You're correct, the MTRCB statute gives the chairman/woman so much powers and doesn't define the law to such a meticulous degree that the censorship law hinges on the personality of the board. That's why we had such a strict MTRCB under Manoling Morato, and a very lax one under Armida Siguion-Reyna.

As to what I think, the present MTRCB statute is unconstitutional. If it's tested with another case (the past Board barely survived judicial review when it X'd Lino Brocka's Kapit sa Patalim) and the lawyers know what they're doing, some parts of it might be declared unconstitutional. Our censorship board doesn't follow the standards passed on by the jurisprudence of the United States. It's a real pity.

Anonymous said...

If "the MTRCB statute gives the chairman/woman so much powers", I guess it's not overreaching for Chairwoman Laguardia to be admonishing TV hosts on how to dress properly and suspending them if they fail to do so. If you ask me, I'd rather see TV hosts and guests alike wear sexy or skin-revealing clothing than to see them covered up as if it's winter in the Philippines. It may be cold inside the TV studios, but wearing a leather jacket over a turtleneck? That definitely deserves a suspension.

Anonymous said...

Its definitely overreaching and unconstitutional. The problem is the local television stations and artists do not have the balls to confront the problem of overarching censorship (censorship is always overarching), and even the Supreme Court has not had the spine to confront censorship the way it should be confronted - by maintaining an absolutist attitude for the protection of the preferred freedoms - those of speech and expression - which constitutional discourse has always maintained to be of the highest tier in our constellation of political and civil rights.

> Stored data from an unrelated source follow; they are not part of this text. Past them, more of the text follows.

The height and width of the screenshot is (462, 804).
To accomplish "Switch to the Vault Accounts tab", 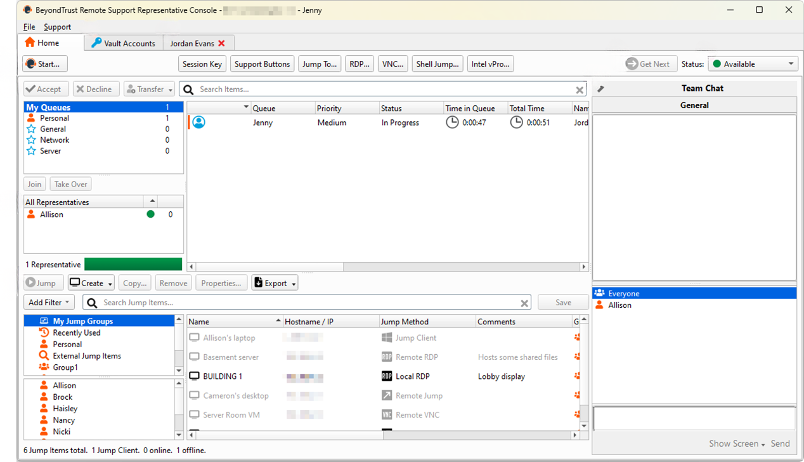I will (x=124, y=43).
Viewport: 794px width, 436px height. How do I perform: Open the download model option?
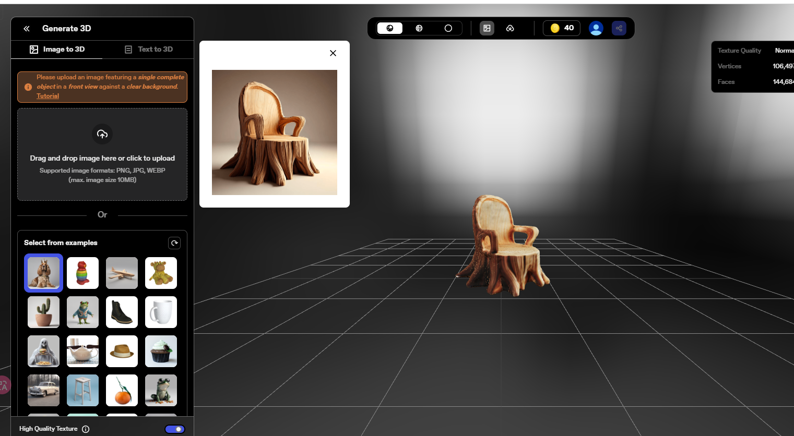(x=509, y=28)
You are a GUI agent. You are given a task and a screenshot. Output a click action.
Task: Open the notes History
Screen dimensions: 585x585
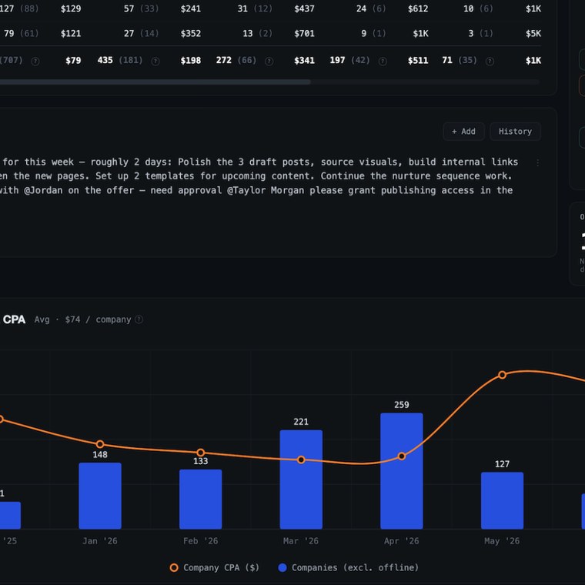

By the way OGGS, what is the difference between a political and a civil right? Why is the Writ of Amparo important nowadays? What is the Writ of Amparo? BAKA ITANONG SA BAR BECAUSE THE NEW SECURITY ACT HAS NOW MADE THE WRIT AN IMPORTANT REMEDY.

Anonymous said...


Oggs Cruz said...

I actually find it funny that this is being discussed under the Persepolis post, since the Iranian government is doing everything to prevent the film from being showed (that's why it was removed from the Bangkok International Film Festival).

Both anonymouses,

The writ of amparo is so special because it's a remedy that surpasses the weaknesses of the writ of habeas corpus. It's borrowed from Mexican jurisprudence and can be used by our Supreme Court since it has the power to promulgate its own rules. The Human Security Act is a statute that overreaches into the basic freedoms protected by our Constitution, which is why a stronger writ (Amparo) is needed to protect us from the probable abuses of the HSA.

Siguion-Reyna was lax because she was working under the shroud of being the chairman of the MTRCB; compared to Morato and Laguardia, she is lax. That doesn't mean I don't agree that the best solution is just to get rid of the stupid law, but how? Congress (if it's not too busy politicizing) or judicial review (but our movie industry is too poor to fund an all-out litigation against the MTRCB (didn't you notice the latest attackers of the MTRCB are huge broadcast networks) and they'd rather sacrifice artistic integrity than lose millions of pesos)

Poltical Rights vs Civil Rights; the former includes the right to vote, hold public office, etc. The latter includes the right to be parties to a contract, etc.